The motion of magnetic objects can be made to interact with their internal acoustic waves. Image Credit: Carlos Sánchez Muñoz

A team of researchers from Innsbruck, IQOQI, and ICFO reports on the development of a novel technique to cool down nano-objects with sound instead of light. While quantum physics is usually concerned with the basic building blocks of light and matter, such as atoms, electrons and photons, for some time scientists have now been trying to investigate the quantum properties of larger objects, thereby probing the boundary between the quantum world and everyday life. For this purpose, particles are slowed down with the help of electromagnetic waves and the motional energy is drastically reduced. Therefore, one also speaks of "motional cooling".

So far, the way to cool down particles to the absolute zero in order to reveal these quantum properties could only be done with the use of photons in an electromagnetic resonator. However, in a recent theoretical study, the team of theoretical physicists led by Carlos Gonzalez-Ballestero and Oriol Romero-Isart from the University of Innsbruck and the Institute of Quantum Optics and Quantum Information (IQOQI) of the Austrian Academy of Sciences, in collaboration with experimentalist Jan Gieseler from Harvard University and ICFO in Barcelona, have reported on a theoretical approach that implements acoustomechanical coupling or sound waves to cool objects down close to absolute zero.

In two papers published back to back in Physical Review Letters and Physical Review B, the team of scientists has demonstrated that the motion of magnetic particles can interact with the internal acoustic waves that are confined inside every particle.

Analogous to photons, which are the quanta of light, the acoustic vibrations in a solid body can be described as so-called phonons. These small sound wave packets propagate through the crystal lattice of the solid and interact with the movement of the particles through the magnetic field that is being applied to the material. In their theoretical approach, Ballesteros and colleagues proved that this interaction can be controlled by an external magnetic field. That is, by varying the magnetic field, it is possible to control and decrease the movement of the particles and thus lower the temperature of the system.

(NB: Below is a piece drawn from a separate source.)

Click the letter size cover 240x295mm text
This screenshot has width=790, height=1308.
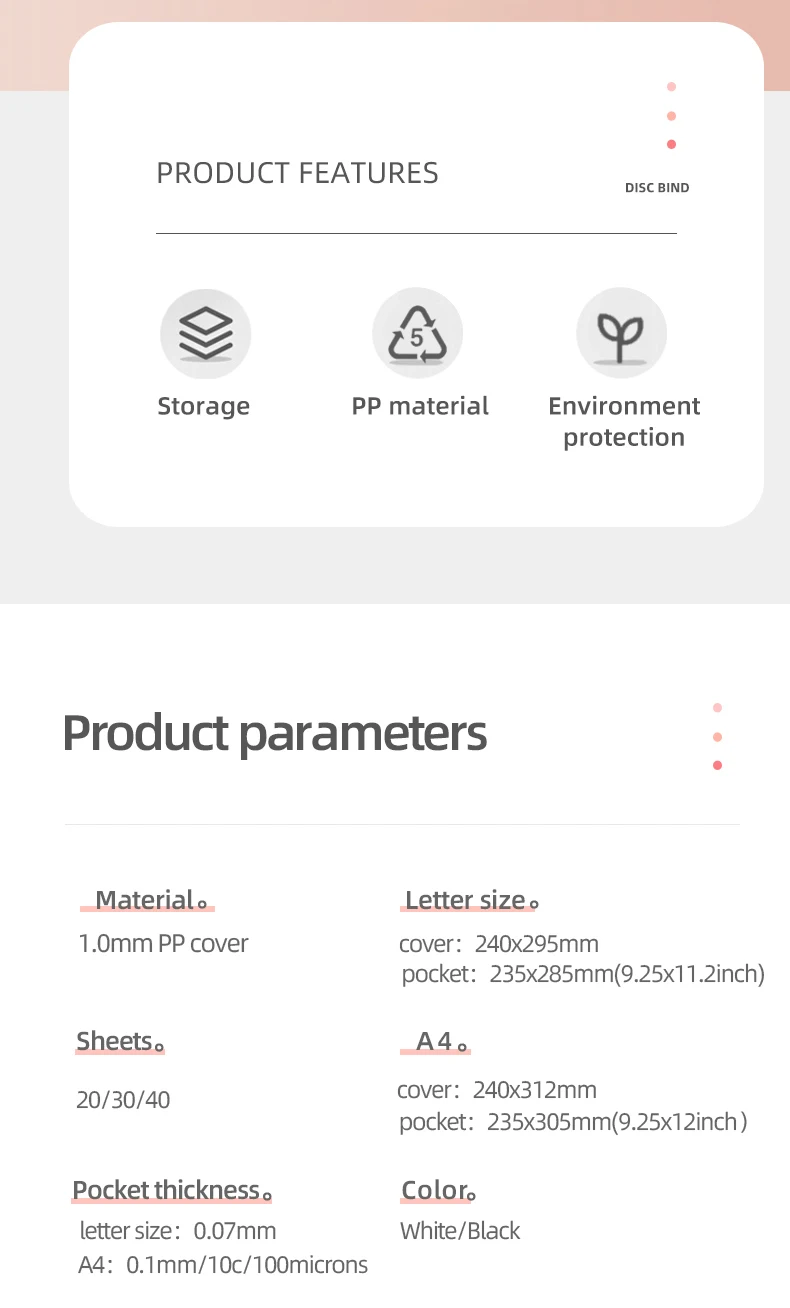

The results of these studies prove an alternative method to photons for cooling down a system to its lowest energy level possible. In addition, the strong interaction between motion and phonons provides a path to probe and manipulate the elusive and exotic dynamics of acoustic and magnetic waves inside a single nano-particle. Such a method could open new pathways in the fields of magnetometry or quantum information processing, to use phonons, for example, as quantum memories.